Chalk one up for the Baby Boom Generation. Jamie Moyer at age 49 becomes the oldest player ever to win a MLB game. Way to go Jamie!
The Rockies hurler becomes the game's oldest pitcher to win a major league game, inspiring the selection of an entire lineup of players who stretched the age envelope.
By Ross Atkin, Staff / April 18, 2012
Jamie Moyer of the Colorado Rockies broke a Major League Baseball age barrier Tuesday night by becoming the oldest pitcher to ever win a game at age 49. He handcuffed the San Diego Padres for seven innings, picking up the “W” in a 5-3 victory.
The performance proved that the Rockies didn’t simply put Moyer in the team’s starting rotation as a ticket-selling gimmick, which has happened. Does anyone remember, for example, the Chicago White Sox bringing Minnie Minoso out of retirement for two games in 1980, at the age of 55, so that he could play in four different decades?
Moyer’s place on the Colorado Rockies is no AARP stunt. He still can get batters out, and not with either overpowering stuff or an elusive knuckleball, which has been the low-stress delivery that most often has led to pitching longevity. Hoyt Wilhelm and Tim Wakefield come to mind.
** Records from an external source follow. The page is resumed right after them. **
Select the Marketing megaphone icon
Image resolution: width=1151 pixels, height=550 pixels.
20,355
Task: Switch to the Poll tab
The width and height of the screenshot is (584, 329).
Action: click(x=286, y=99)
Moyer’s 78 m.p.h. fastballs barely warm up a radar gun, but he is a crafty mound artisan who keeps hitters off balance with changes of speed and location and enough movement in his pitches to make solid contact a challenge. Against the Padres, he gave up only six hits and two unearned runs.
ESPN studio analyst Barry Larkin says Moyer excels at pitching by “subtraction,” which means ratcheting down the speed of his deliveries to both keep the hitter’s out of sync while also tempting them to over-swing to generate the power that pitch’s speed doesn’t provide. It is extremely frustrating going against Moyer, Larkin says, because you know you’ll get something to hit, but you can’t do that much with it.
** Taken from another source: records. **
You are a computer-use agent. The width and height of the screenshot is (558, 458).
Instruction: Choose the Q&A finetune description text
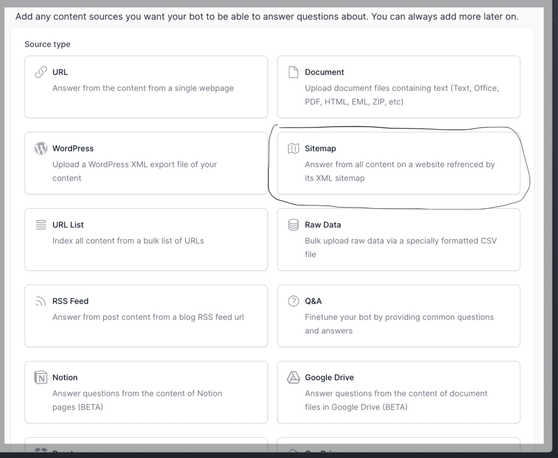[x=399, y=323]
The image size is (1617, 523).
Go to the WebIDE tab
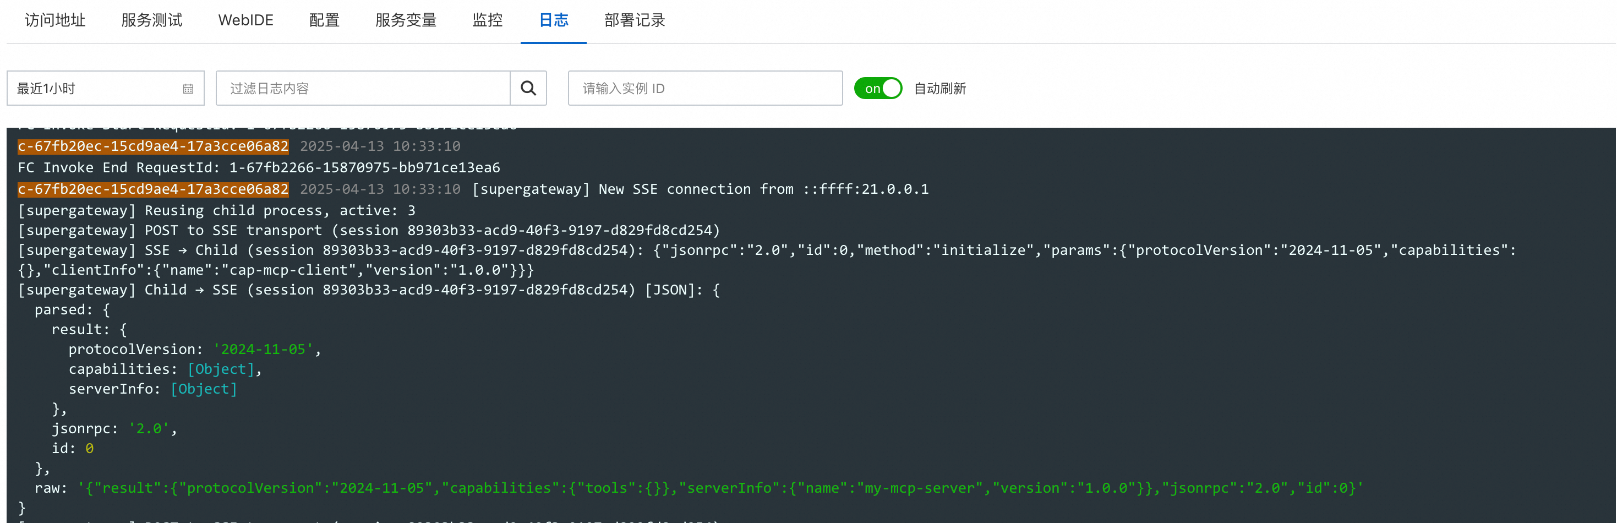(x=245, y=21)
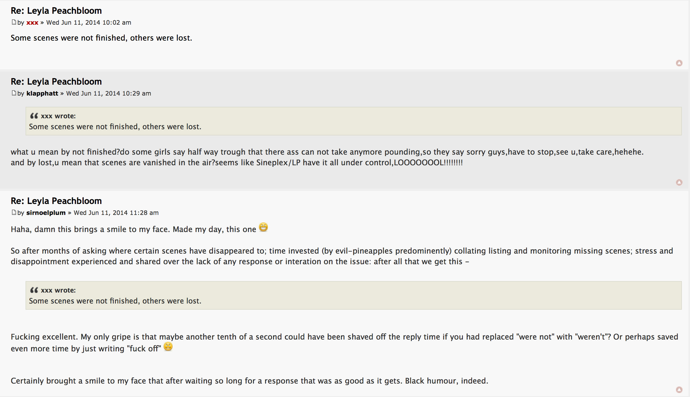The image size is (690, 397).
Task: Click quote mark icon in sirnoelplum's quote
Action: click(34, 290)
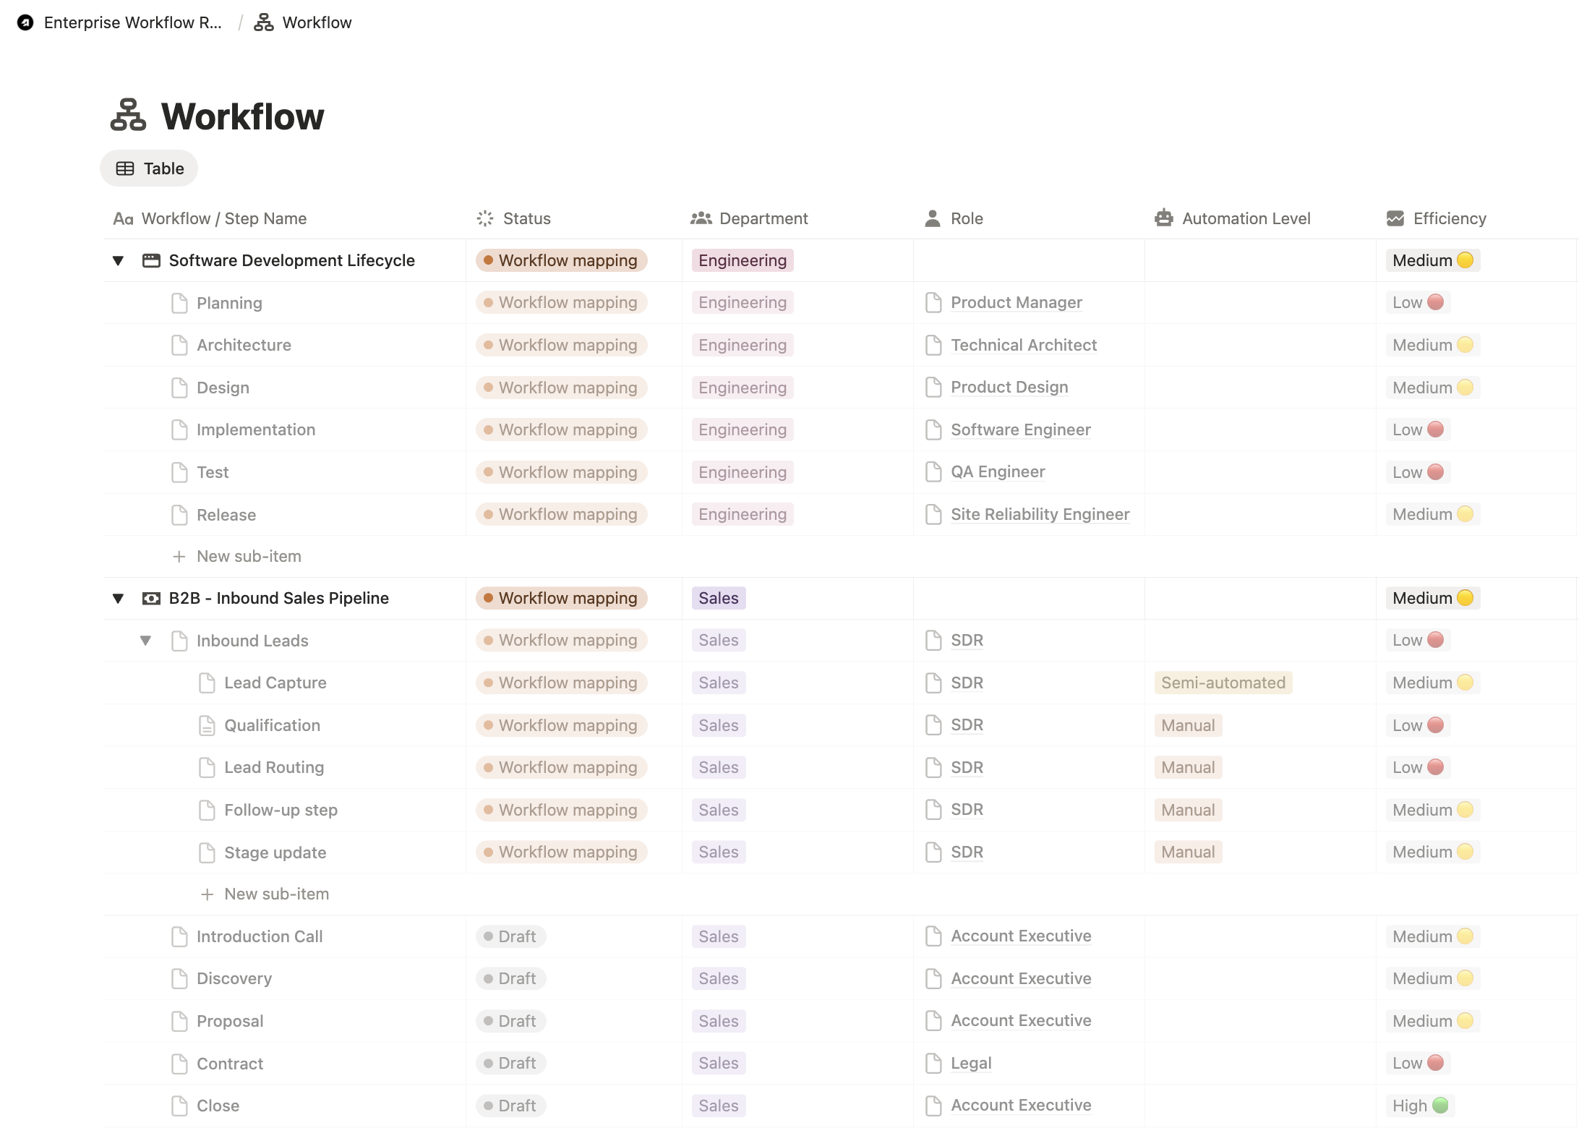Click the Status column spinner icon
The height and width of the screenshot is (1128, 1579).
[484, 218]
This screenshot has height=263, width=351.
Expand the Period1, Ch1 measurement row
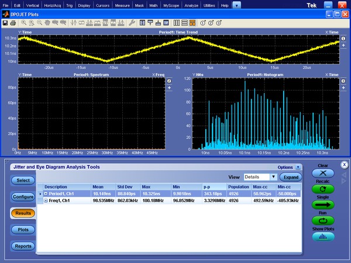46,193
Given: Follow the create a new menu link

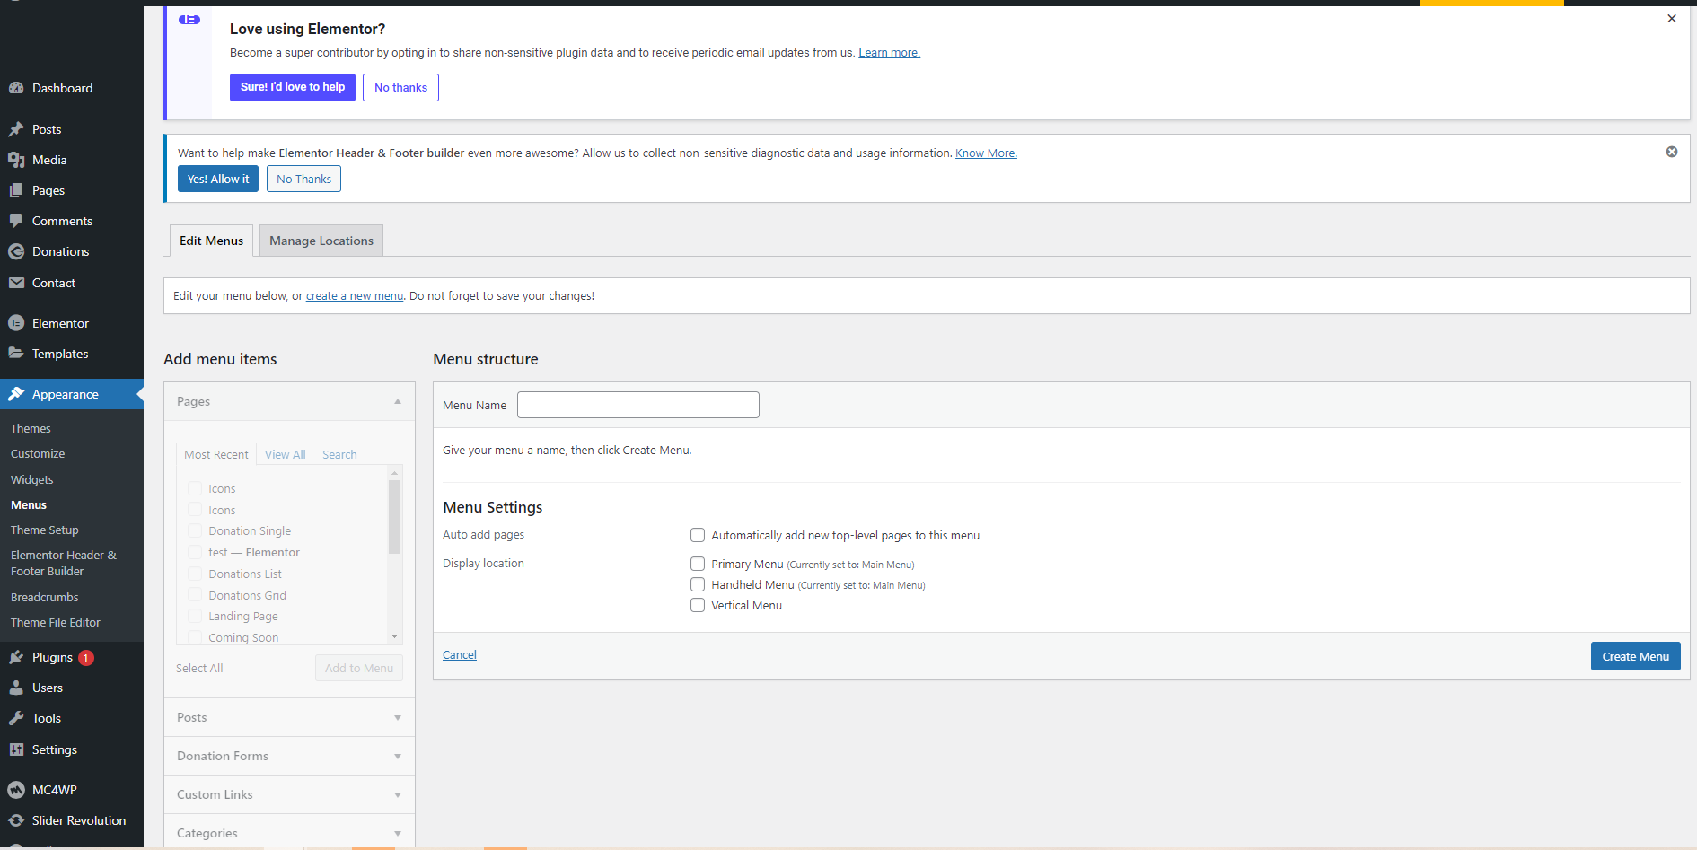Looking at the screenshot, I should [x=354, y=295].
This isn’t to say players don’t connect against him. In fact, he has given up more home runs than any player in history, 511. But he also won 268 games, which ties him with Jim Palmer for 34th on the all-time list.
Moyer, who is now with his ninth different team, sat out the entire 2011 season while recovering from reconstructive arm surgery.
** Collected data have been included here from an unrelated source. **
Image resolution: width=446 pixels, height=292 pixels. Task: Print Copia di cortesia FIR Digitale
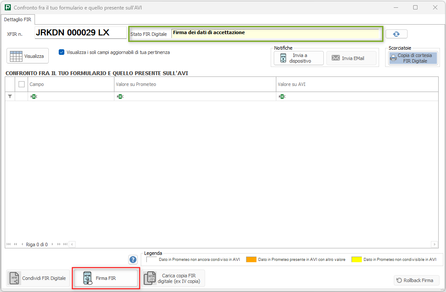pos(413,58)
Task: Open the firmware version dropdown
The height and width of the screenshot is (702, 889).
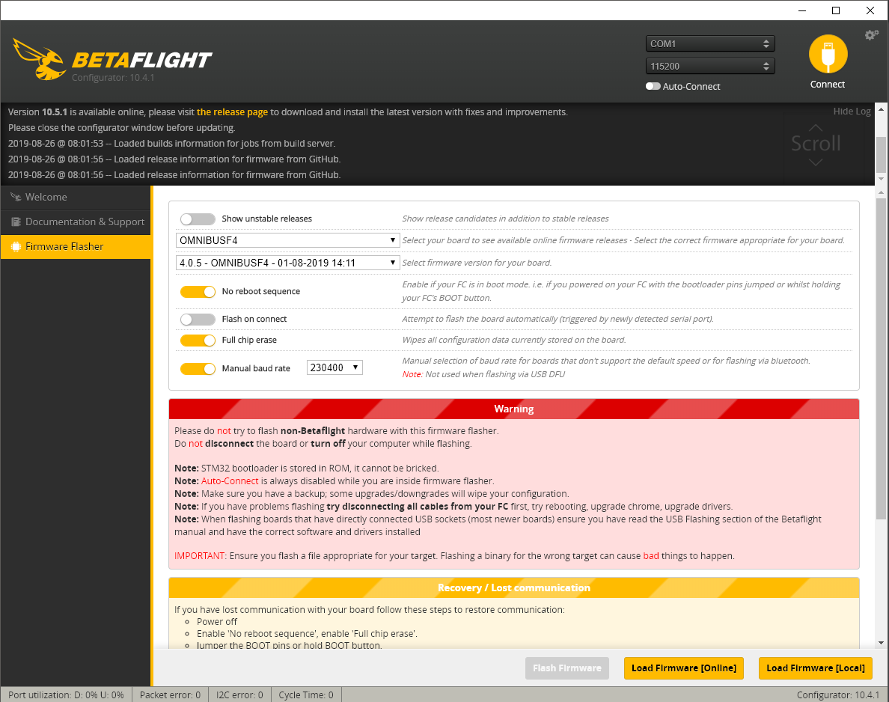Action: [x=287, y=263]
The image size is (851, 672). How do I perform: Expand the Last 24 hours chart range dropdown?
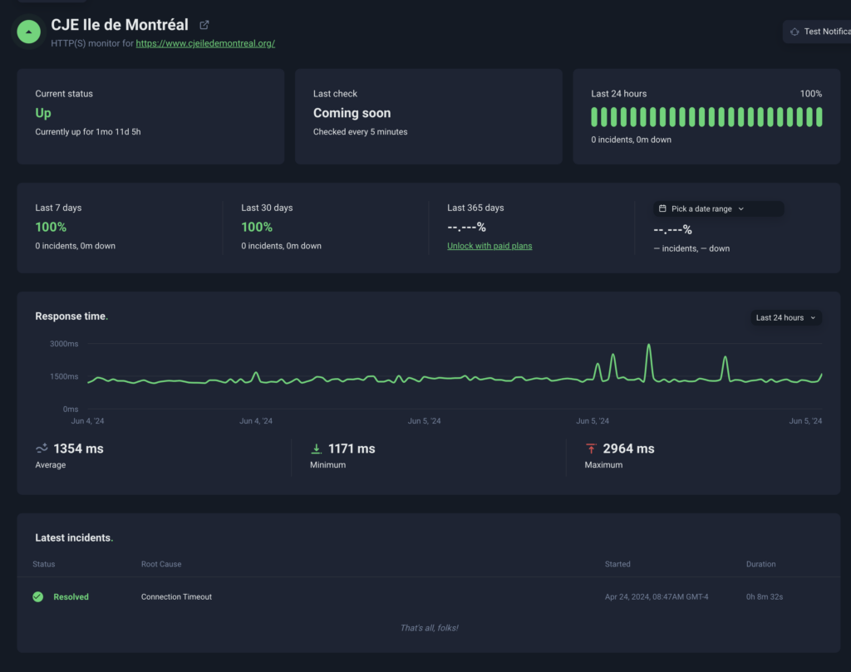[x=785, y=317]
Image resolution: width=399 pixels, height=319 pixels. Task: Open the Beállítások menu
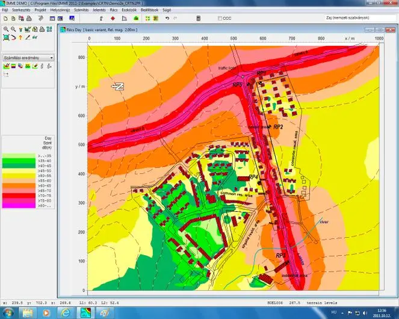point(149,11)
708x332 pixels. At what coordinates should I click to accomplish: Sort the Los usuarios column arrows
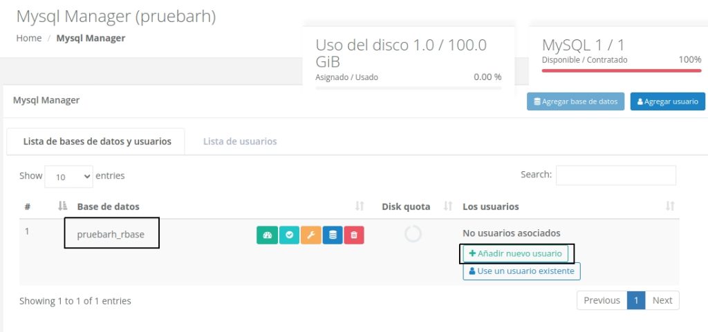click(x=669, y=206)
The father of eight children is older than eight current managers and 16 general managers, according to The New York Times. He also was 80 days older when he beat the Padres than Jack Quinn of the Brooklyn Dodgers when Quinn set the record for oldest pitcher to win a game in 1932. Quinn was 49 years, 70 days old when he accomplished the feat.
I am not a New York Yankees fan, but I sure as heck love their on field/locker room YES network reporter/commentator, Meredith Marakovits.
Meredith's predecessor Kim Jones was certainly not too bad either.
Regardless of errors commited...there can be no doubt that it was a night of sloppy pitching...and everyone knows that good pitching will always stop good hitting.
robert0259 wrote: "Regardless of errors commited...there can be no doubt that it was a night of sloppy pitching...and everyone knows that good pitching will always stop good hitting."
While it's entirely possible that the pitching in that game was sloppy, that's only speculation on your part, Robert.
I'm guessing that it was instead a night of outstanding hitting, with an explosion of offense that no amount of quality pitching could withstand! I mean, even Hall of Fame pitchers like Nolan Ryan gave up home runs on occasion, right? Perhaps on this night, the batting was simply too great for any efforts on the mound to overcome?
That's what I'd like to think.
I guess it's wonderful that Moyer is pitching at 49...maybe some young pitcher in the Rockies minor league system, whose spot on the roster is being taken up by the old timer might feel differently...but, what the hey..God Bless Him.